» **Directions**
Pictures do not belong in the copy; restate the records below word for word.

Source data
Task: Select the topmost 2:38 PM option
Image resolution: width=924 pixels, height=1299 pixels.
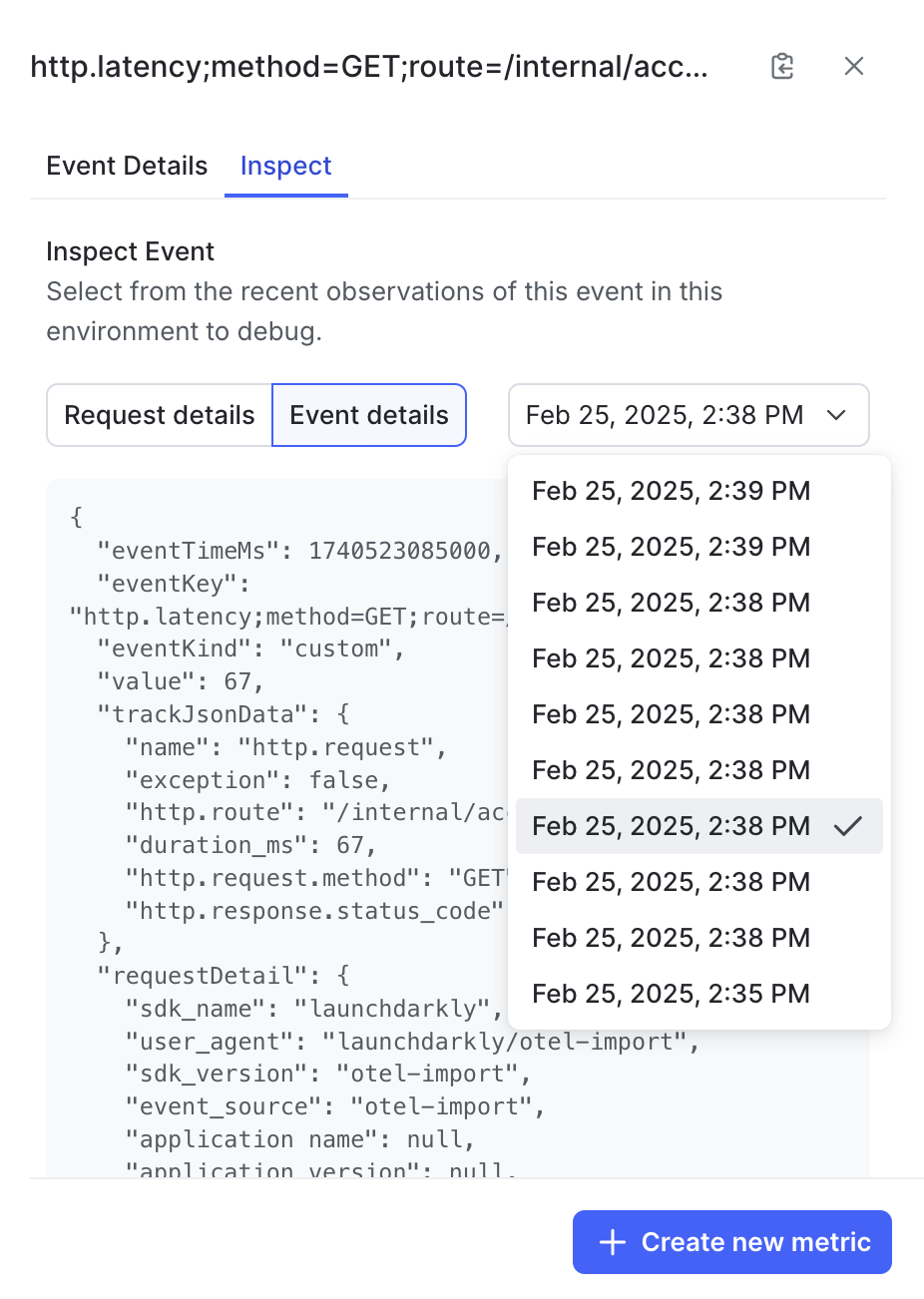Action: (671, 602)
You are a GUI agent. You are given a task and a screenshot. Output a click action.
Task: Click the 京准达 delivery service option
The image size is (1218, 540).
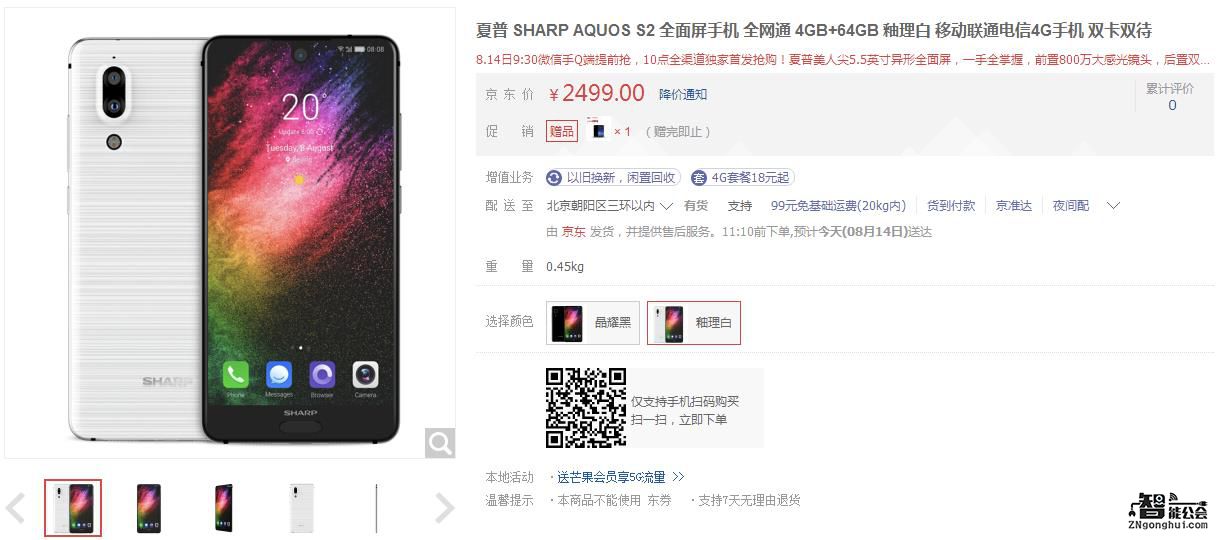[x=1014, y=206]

» **Output of the exercise**
Task: Select the topmost 2:38 PM option
Image resolution: width=924 pixels, height=1299 pixels.
Action: (671, 602)
You are a GUI agent. You are given a task and a screenshot. Output a click action.
Task: Click the 京准达 delivery service option
The image size is (1218, 540).
[x=1014, y=206]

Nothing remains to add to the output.